Report every line of the items below that contains the string "button", copying each such line in full.

[Rows of pointing data]
┄┄┄┄┄┄┄┄┄┄┄┄┄┄┄┄┄┄┄┄

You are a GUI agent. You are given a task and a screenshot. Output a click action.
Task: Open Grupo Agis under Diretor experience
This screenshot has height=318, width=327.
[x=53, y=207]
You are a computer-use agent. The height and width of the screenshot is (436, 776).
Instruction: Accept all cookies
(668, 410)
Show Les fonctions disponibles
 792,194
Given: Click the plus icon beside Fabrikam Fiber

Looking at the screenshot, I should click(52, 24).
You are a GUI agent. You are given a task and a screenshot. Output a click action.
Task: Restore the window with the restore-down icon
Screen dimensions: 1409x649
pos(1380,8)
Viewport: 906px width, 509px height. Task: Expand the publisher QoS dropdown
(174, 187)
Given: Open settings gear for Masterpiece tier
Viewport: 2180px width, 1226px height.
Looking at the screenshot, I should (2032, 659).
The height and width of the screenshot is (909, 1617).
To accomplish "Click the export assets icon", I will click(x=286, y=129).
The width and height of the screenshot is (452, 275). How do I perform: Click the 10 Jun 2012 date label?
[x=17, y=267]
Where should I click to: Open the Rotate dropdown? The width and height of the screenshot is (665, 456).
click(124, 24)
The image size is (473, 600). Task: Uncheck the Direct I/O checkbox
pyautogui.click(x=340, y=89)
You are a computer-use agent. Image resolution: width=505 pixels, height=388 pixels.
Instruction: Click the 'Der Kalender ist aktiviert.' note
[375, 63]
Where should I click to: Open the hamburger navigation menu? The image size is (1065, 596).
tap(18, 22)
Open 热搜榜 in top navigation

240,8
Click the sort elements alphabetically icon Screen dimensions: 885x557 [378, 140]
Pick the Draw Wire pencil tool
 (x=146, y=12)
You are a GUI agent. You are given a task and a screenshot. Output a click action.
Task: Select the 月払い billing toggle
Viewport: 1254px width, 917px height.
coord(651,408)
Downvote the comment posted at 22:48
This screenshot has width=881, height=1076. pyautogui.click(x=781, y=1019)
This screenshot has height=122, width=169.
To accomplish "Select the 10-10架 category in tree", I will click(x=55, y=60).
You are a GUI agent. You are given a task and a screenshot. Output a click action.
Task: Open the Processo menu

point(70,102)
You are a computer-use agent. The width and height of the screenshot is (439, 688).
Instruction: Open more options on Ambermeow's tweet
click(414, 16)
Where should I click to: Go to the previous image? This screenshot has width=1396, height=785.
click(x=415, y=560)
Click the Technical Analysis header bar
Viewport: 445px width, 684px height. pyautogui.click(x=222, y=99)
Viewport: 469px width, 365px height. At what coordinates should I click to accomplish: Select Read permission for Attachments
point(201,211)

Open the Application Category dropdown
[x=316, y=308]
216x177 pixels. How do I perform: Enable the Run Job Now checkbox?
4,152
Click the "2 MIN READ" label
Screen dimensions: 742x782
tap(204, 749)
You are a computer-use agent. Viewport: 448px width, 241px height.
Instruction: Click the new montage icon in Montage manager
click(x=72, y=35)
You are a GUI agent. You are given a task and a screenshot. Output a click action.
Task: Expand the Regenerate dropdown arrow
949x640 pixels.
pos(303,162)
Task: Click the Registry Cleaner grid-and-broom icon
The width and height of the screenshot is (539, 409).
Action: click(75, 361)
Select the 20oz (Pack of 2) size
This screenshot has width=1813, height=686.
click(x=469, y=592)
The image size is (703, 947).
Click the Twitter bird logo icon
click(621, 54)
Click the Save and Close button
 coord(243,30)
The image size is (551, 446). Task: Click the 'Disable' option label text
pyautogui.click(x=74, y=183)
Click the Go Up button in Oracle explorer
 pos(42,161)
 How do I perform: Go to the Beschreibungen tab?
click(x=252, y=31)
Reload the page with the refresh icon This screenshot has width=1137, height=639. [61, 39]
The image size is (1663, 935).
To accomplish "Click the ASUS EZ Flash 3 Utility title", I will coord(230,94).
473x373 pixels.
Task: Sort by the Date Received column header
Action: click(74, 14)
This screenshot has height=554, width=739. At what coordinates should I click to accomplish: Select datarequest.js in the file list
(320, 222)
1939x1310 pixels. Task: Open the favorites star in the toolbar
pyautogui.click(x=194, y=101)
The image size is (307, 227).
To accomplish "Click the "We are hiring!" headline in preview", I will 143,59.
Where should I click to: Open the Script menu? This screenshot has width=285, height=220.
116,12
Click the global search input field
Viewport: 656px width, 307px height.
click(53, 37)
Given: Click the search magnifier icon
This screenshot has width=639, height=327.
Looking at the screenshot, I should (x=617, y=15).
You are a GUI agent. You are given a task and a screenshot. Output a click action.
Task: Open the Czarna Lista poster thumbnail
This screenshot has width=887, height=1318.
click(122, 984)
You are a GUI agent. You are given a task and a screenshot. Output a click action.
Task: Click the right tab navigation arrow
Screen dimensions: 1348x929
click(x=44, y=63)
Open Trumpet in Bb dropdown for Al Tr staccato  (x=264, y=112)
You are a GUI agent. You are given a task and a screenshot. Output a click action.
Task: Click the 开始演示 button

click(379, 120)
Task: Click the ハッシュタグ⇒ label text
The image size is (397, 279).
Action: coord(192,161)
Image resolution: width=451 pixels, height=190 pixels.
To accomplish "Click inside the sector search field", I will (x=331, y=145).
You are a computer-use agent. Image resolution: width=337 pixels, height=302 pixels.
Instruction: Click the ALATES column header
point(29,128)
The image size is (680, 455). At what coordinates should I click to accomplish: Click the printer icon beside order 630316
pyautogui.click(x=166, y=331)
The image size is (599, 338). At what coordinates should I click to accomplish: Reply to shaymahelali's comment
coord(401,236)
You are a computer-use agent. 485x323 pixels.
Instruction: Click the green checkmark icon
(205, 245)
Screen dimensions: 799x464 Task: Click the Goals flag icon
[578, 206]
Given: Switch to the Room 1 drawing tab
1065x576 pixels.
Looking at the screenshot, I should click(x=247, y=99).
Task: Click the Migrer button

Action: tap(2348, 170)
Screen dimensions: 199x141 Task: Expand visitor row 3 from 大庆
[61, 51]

┄┄┄┄┄┄┄┄┄┄┄┄┄┄┄┄┄┄┄┄

SOLUTION TO THE PROBLEM:
Click the Save and Close button
Click the Go Up button in Oracle explorer
Task: Click the 开始演示 button
Task: Click the Migrer button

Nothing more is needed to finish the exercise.